The Fabulous Baron Munchausen
Sun April 29, 2:00 PM
Free for all kids!
Further inspiration was drawn from two key figures with whom Zeman is often associated: Georges Méliès and Jules Verne, both no strangers to lunar stories themselves.
Often referred to as the “Czech Méliès”, Zeman was not so much inspired by the French trick film pioneer’s own Munchausen film, Les Hallucinations du baron de Münchausen (Baron Munchausen’s Dream, 1911) as by the illusionistic practices and ingenious special effects across his colossal oeuvre more broadly.

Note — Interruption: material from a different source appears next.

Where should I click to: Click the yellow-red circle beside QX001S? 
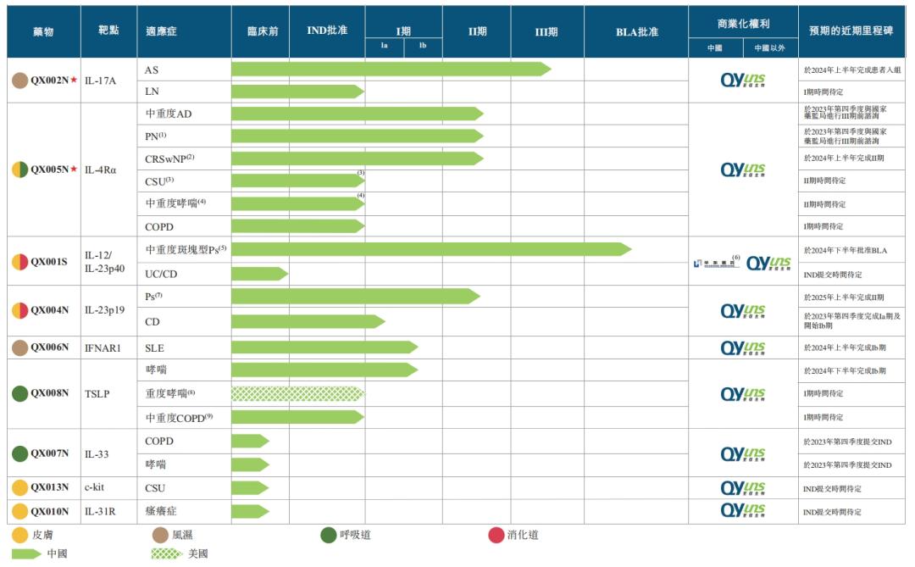click(19, 262)
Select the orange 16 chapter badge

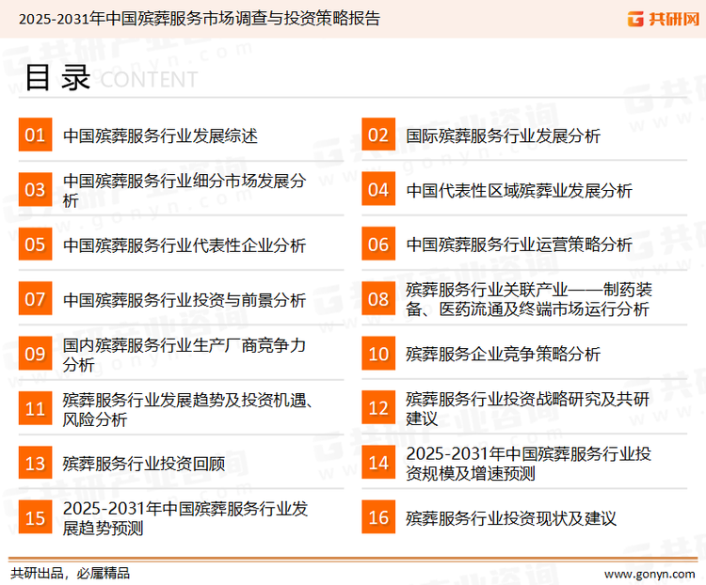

Méliès in turn had drawn heavily on Jules Verne for what remains his most famous work, Le Voyage dans la Lune (A Trip to the Moon, 1902). Zeman had recently enjoyed tremendous success with his Vernian previous feature, Vynález zkázy (An Invention for Destruction, 1958), in which he demonstrated great ingenuity and virtuosity in stitching together live-action sequences with animation and instances of Méliès-esque trick photography.
It’s in a collision of Méliès and Verne where The Outrageous Baron Munchausen‘s action really begins.
After a beautiful prelude – a masterclass in associative montage describing mankind’s ascent to the Moon in alternating images of airborne creatures of the natural order and real and imaginary vehicles of human design – a cosmonaut lands on the Moon and discovers that he is not alone.
He is greeted by the three astronauts from Jules Verne’s 1865 novel De la terre à la lune (From the Earth to the Moon) and Cyrano de Bergerac who, like Baron Munchausen, represents a conflation of a historical figure with mythologised, fictionalised elements. All are dressed as if still Earth- and period-bound.
By his space-suited garb, the bewildered astronaut is taken by the others for a “Moonman” rather than as someone from Earth, whence the others profess to have come.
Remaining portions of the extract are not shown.